Requests Through Envoy Gateway Fail with SDS Errors upstream connect error or disconnect/reset before headers

Products

VMware Cloud Foundation

Issue/Introduction

This article describes how to remediate an envoy gateway proxy that has entered a state where its SDS (Secret Discovery Service) configuration is invalid, causing all requests routed through the affected gateway to fail with TLS errors. The remediation restarts the envoy gateway controlplane via the node agent API (port 5480) on a vcf services runtime control plane node. No kubectl access is required.

After upgrading or during normal operations of VCF, a management UI (e.g. VCFA, VCF Operations, or another component) may become unresponsive or fail to load.
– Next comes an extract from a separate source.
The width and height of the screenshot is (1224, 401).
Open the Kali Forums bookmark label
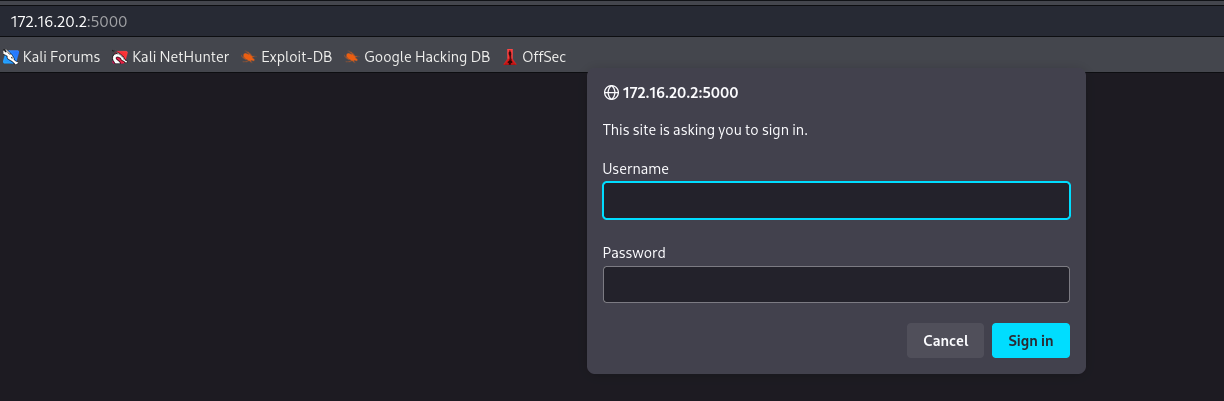[x=61, y=57]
When this occurs, API requests routed through the affected gateway return HTTP 503 errors with the following message:

upstream connect error or disconnect/reset before headers. reset reason: remote connection failure, transport failure reason: TLS error: Secret is not supplied by SDS

This error indicates that an internal gateway proxy component has entered a state where it can no longer establish secure connections to backend services, causing all requests routed through the affected gateway to fail.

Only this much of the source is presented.